[Pixel coordinate grounding data]
Content starts

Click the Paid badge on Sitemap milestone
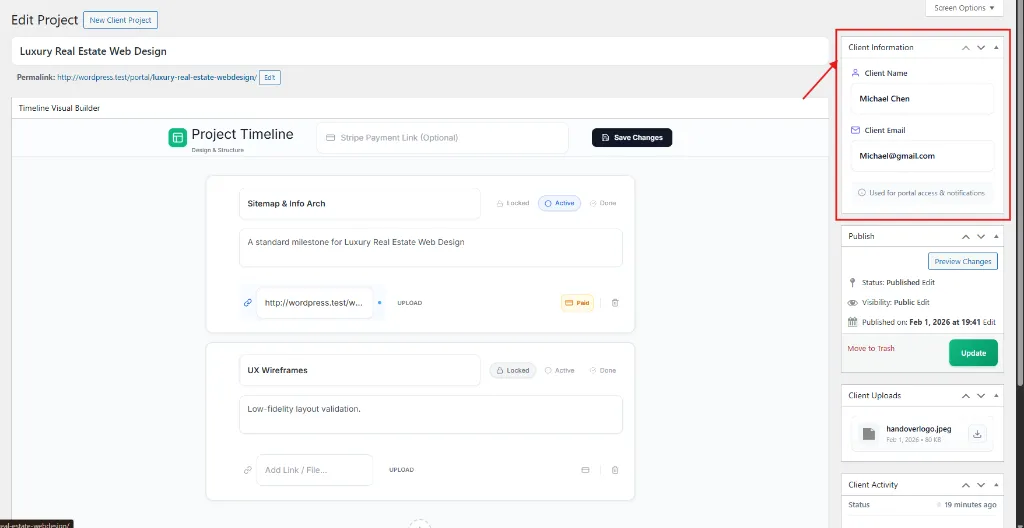This screenshot has height=528, width=1024. click(x=577, y=302)
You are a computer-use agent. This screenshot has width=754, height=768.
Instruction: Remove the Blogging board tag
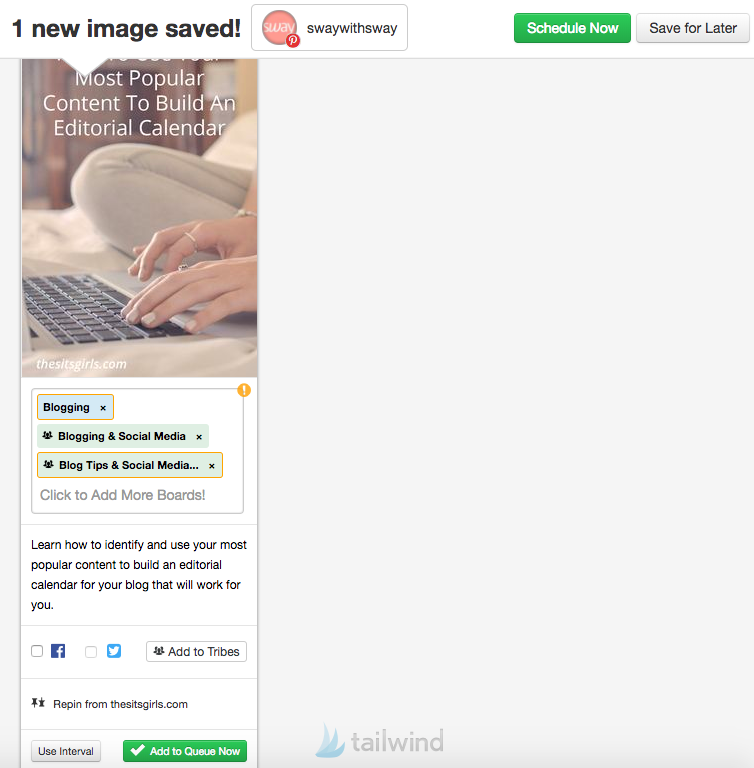[x=103, y=408]
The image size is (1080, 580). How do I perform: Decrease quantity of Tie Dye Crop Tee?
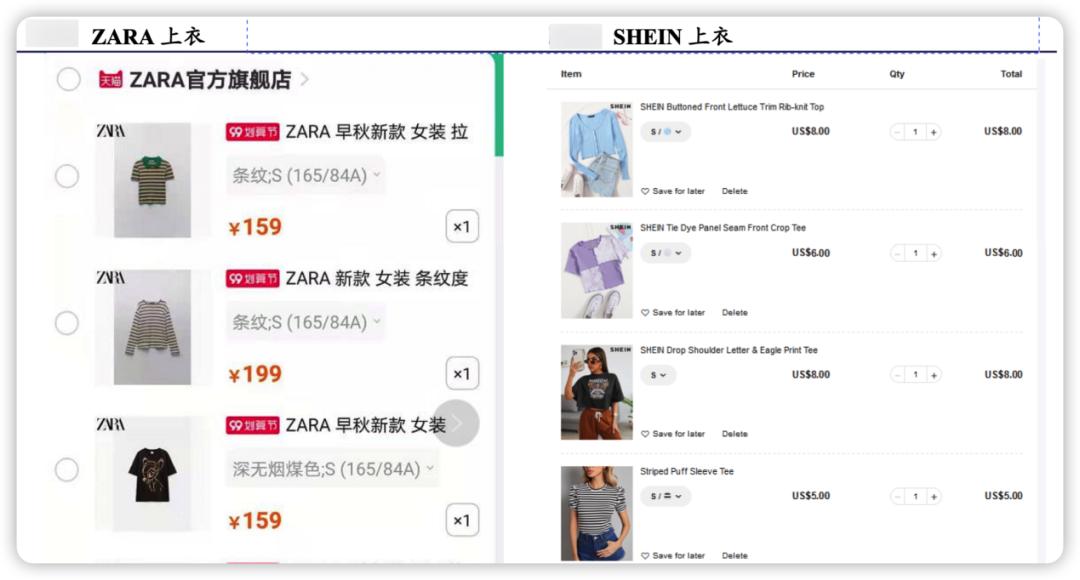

Content ends

## [WHAT YOU SHOULD DO]
Output every entry exactly. Pictures stay out.

## [RESPONSE TO THE TASK]
Click the Paid badge on Sitemap milestone
This screenshot has height=528, width=1024. click(x=577, y=302)
You are a computer-use agent. This screenshot has width=754, height=768.
Instruction: Remove the Blogging board tag
[x=103, y=408]
The image size is (1080, 580). How do I perform: Decrease quantity of Tie Dye Crop Tee?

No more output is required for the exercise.